Ночной воздух дурманил голову, веяло жарким Басайским летом уже в Мае. Айхылу прохаживалась по вечернему саду, отмечая среди поросших сорняком бугорков, когда-то давно пропалываемые ею грядки. Память живо возвращало лицо Зухры-ханум, но давно её не пугало это, она усмехнулась и покачала головой. Ноги осторожно переступали по сырой от прошедшего днем дождика траве и остановились у почти напрочь сгнившего забора. Он лежал черными полосами на земле, прорастая в неё всем своим существом.
– Упал всё-таки – сказала Айхылу и вздохнула. Тяжелая рука легла на её плечо, другая обняла со спины и острый подбородок Саши уперся в плечо.
– Эльмир не приехал. Тетка Зифа говорит он должен был с Москвы прилететь, но может самолет задержали – тихо говорил он. С той ночи он больше не заикался ни дня, сам не зная чудо это какое или тепло любви подлечило его раны.
– Ты расстроился из-за Махзумы? – спросила Айхылу, уже зная ответ. Сашка молчал, ему не надо было много говорить, чтобы она его понимала – Саш, а помнишь, как я в сорочке через этот забор лезла? – Сашка похихикал, но у самого поджилки тряслись от этого воспоминания. Он хорошо помнил, как тонкая тень лезла по забору, как кинулась в его руки и утонула на широкой груди. Эта сорочка ему ещё лет пять снилась, металась в ночной тьме и не давала покоя.
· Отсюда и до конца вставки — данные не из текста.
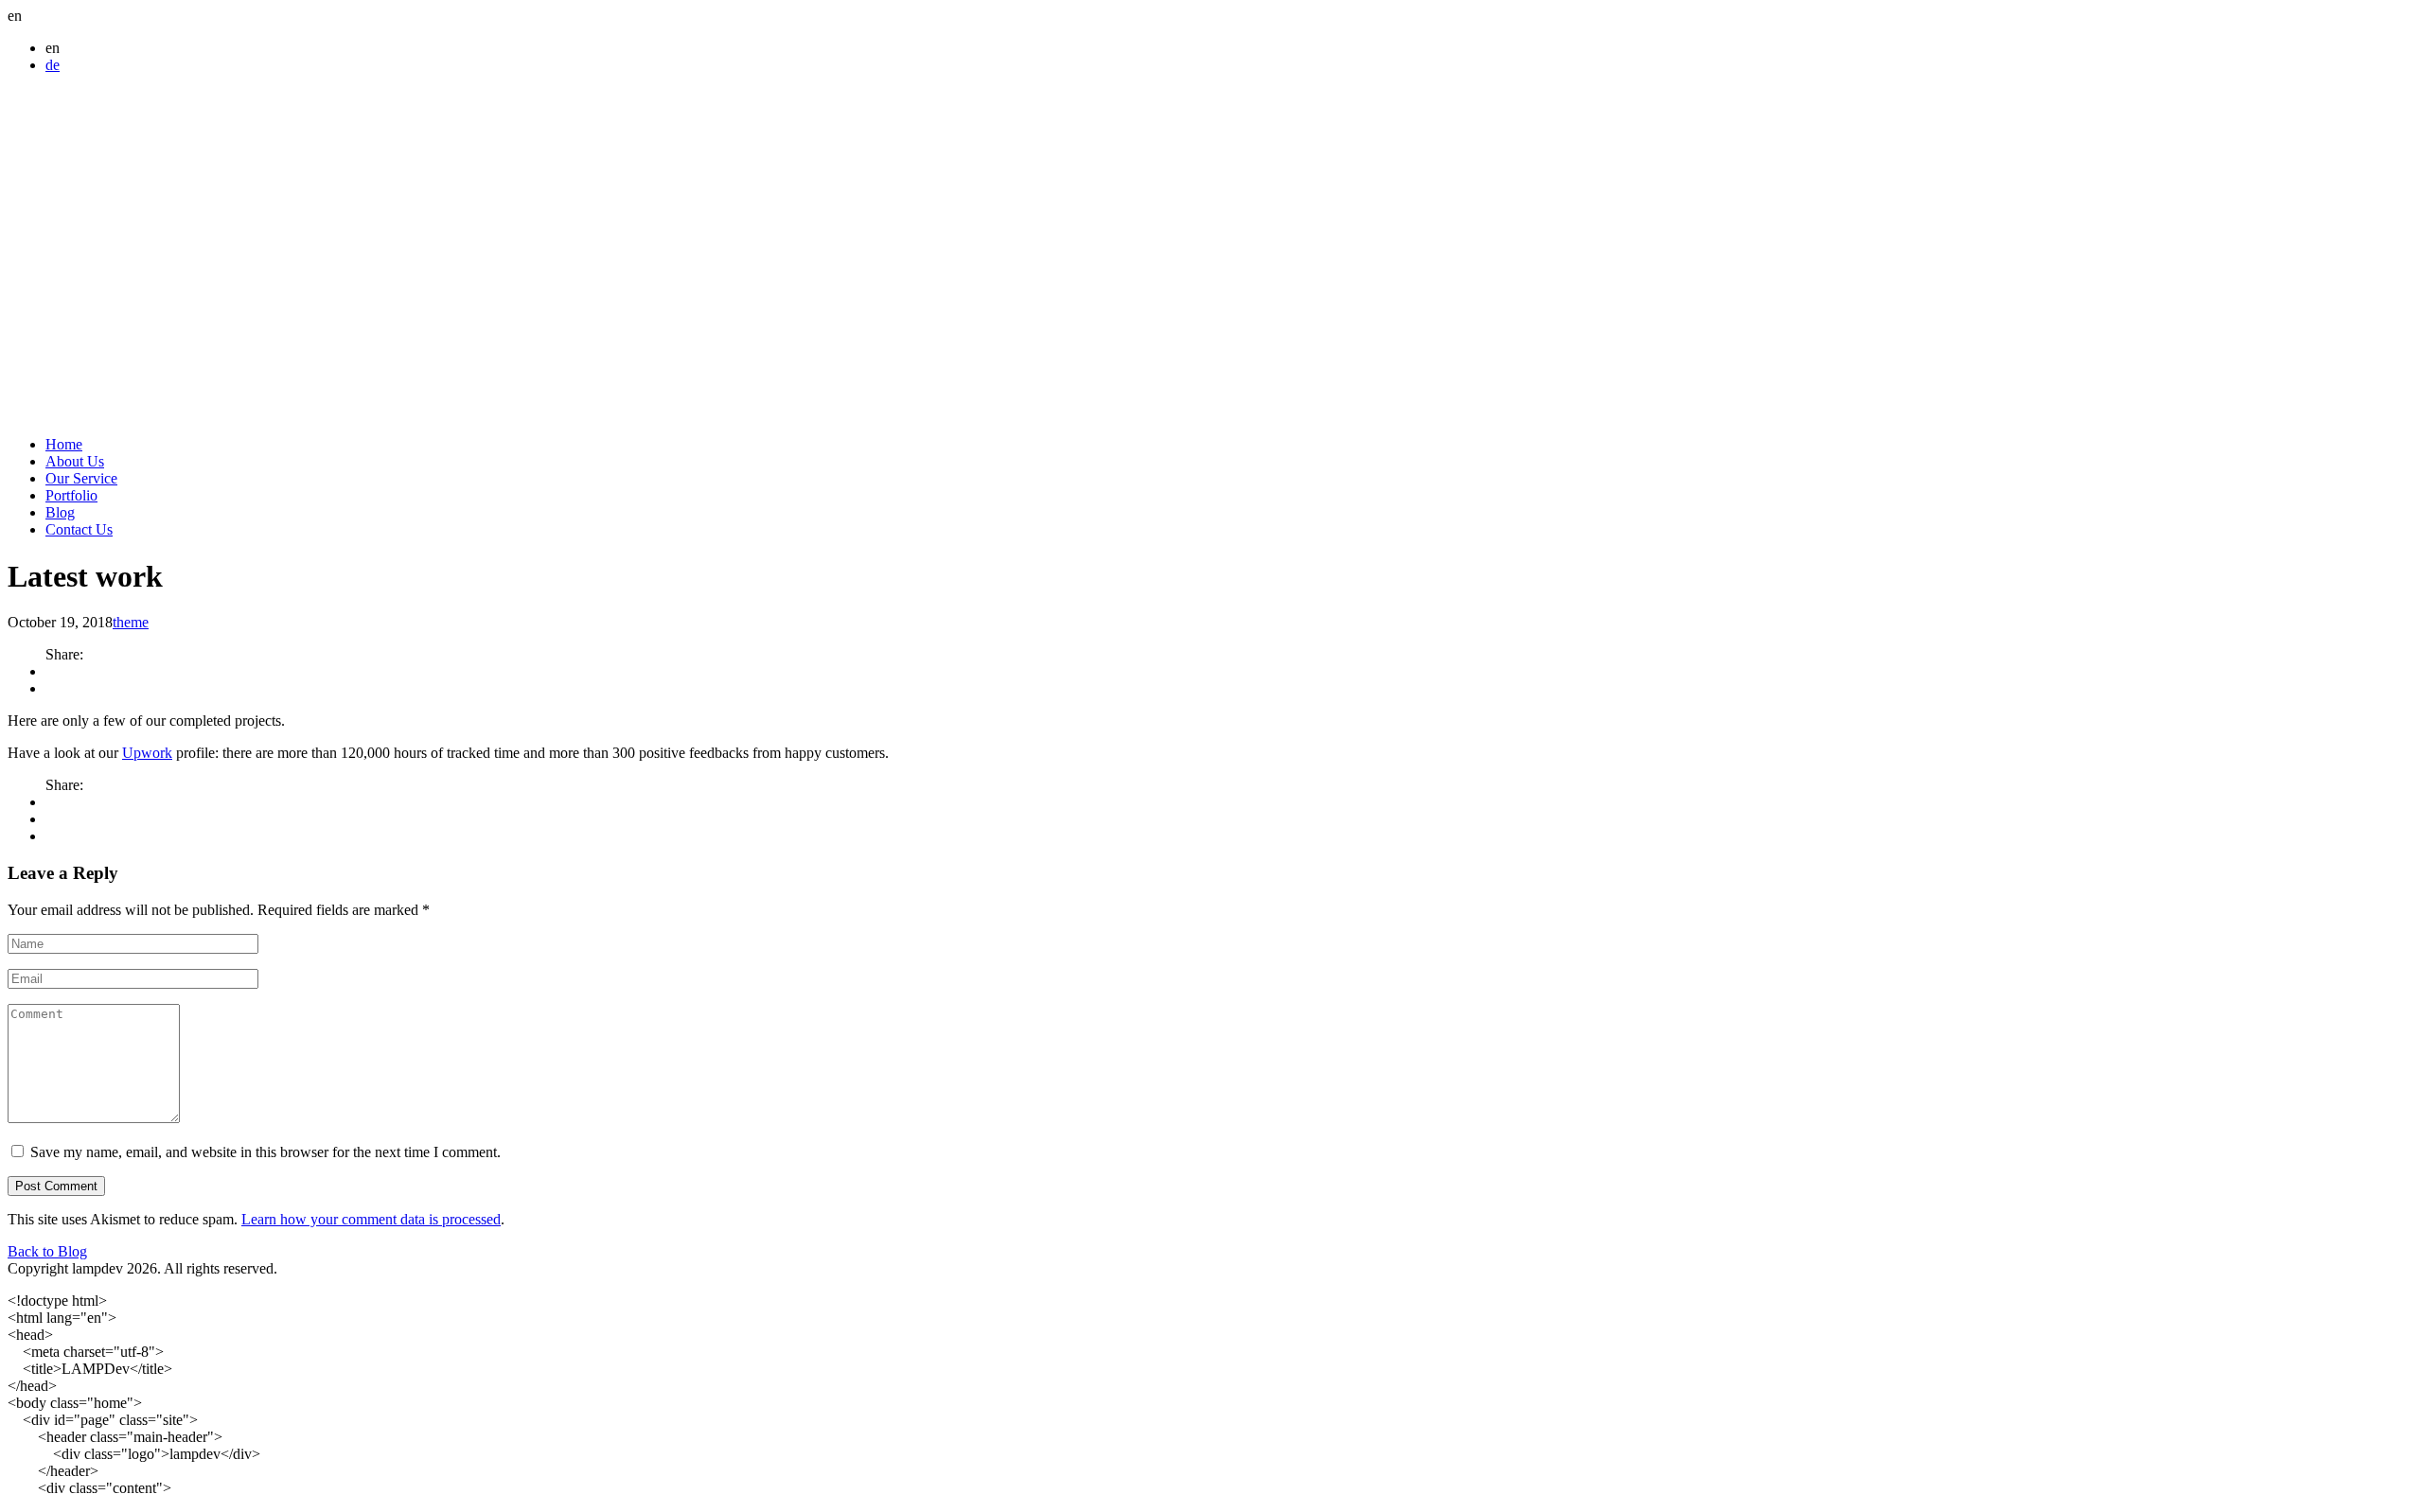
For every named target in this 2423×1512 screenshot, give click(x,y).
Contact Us (79, 529)
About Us (74, 461)
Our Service (81, 478)
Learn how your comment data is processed (371, 1219)
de (52, 65)
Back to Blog (47, 1251)
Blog (60, 512)
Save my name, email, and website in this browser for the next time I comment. (265, 1152)
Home (63, 444)
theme (131, 622)
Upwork (147, 753)
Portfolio (71, 495)
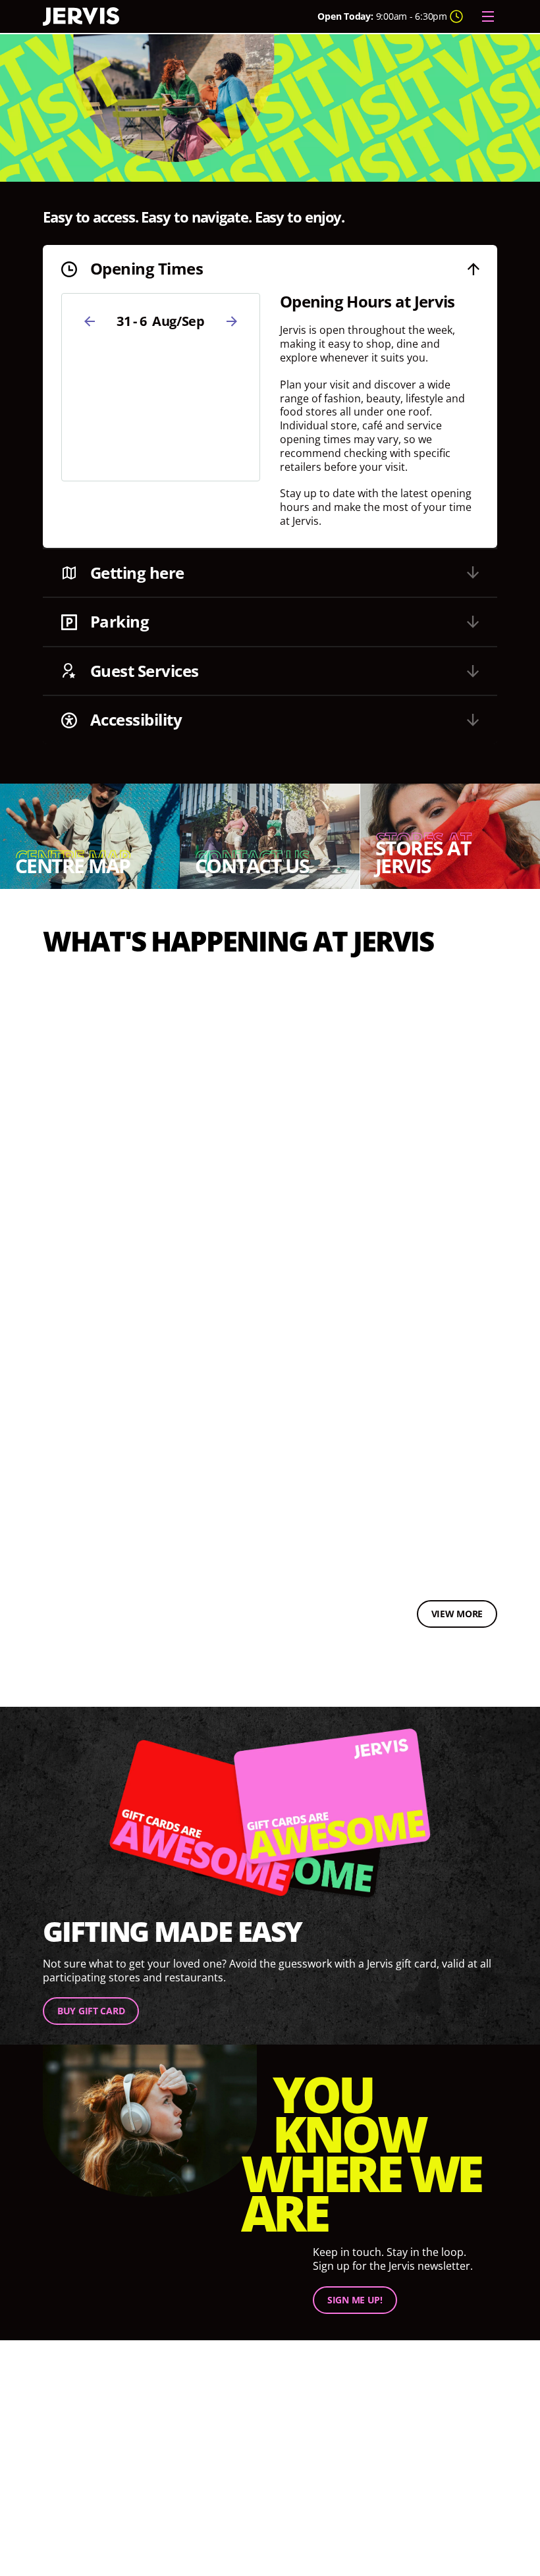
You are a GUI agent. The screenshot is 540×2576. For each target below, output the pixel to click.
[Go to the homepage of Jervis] (81, 16)
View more (457, 1613)
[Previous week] (89, 321)
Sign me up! (355, 2299)
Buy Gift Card (90, 2011)
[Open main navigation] (488, 16)
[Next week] (232, 321)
– Саш, а как коня того звали, ну чёрного? – Айхылу обернулась, в серых Сашкиных глазах стояли слезы. Давно он не плакал, много лет и не отчего было. Сильный, уверенный, он обладал смекалистым умом и вел их в хорошую жизнь. Открыл бизнес на деньги, полученные за ранение, оплатил учебу Айхылу и делал всё так, как просила его любовь, а много она никогда не просила, всё вровень с ним шла, оберегала как умела. Были у Сашки и трудности, были и страхи, но стоило ему зарыться в волосах Айхылу, вспомнить ту страшную ночь, когда мог навсегда её потерять, как силы возвращались и он рвался дальше. Лишь бы улыбалась, лишь бы пела ему на ночь выдуманную песенку про Луну, лишь бы рядом была.